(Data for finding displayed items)
# # #

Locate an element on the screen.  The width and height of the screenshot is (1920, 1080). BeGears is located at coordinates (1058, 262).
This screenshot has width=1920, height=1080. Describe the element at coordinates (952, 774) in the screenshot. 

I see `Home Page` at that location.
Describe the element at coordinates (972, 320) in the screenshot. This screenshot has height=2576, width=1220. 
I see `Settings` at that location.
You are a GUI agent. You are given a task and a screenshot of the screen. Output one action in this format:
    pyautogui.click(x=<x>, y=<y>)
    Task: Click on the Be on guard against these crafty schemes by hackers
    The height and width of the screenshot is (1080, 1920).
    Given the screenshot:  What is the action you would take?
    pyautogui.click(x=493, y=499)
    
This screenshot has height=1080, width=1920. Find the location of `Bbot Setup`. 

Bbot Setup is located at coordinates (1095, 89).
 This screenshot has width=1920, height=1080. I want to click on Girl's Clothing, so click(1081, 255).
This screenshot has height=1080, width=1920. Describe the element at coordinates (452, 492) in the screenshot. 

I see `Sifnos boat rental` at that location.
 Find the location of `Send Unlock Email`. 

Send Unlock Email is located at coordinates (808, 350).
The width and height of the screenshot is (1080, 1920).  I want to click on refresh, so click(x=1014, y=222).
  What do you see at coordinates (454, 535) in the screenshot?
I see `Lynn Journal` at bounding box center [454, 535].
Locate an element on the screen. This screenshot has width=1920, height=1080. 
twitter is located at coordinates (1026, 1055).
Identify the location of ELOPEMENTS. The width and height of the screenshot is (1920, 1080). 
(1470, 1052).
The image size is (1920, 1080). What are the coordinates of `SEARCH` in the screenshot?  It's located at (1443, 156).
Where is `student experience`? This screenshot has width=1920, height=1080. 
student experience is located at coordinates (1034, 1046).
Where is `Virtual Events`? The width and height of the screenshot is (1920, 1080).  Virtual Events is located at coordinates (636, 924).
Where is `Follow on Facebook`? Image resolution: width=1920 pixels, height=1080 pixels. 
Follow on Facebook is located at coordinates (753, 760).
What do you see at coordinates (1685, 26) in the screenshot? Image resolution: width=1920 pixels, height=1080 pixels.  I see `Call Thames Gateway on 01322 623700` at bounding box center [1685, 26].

# # #

→ **Work to complete**:
Find every line of the data above that contains the string "resolution", matching case exactly, and copy each such line in full.

→ **Exercise answer**:
Where is `Follow on Facebook`? Image resolution: width=1920 pixels, height=1080 pixels. 
What do you see at coordinates (1685, 26) in the screenshot? Image resolution: width=1920 pixels, height=1080 pixels.  I see `Call Thames Gateway on 01322 623700` at bounding box center [1685, 26].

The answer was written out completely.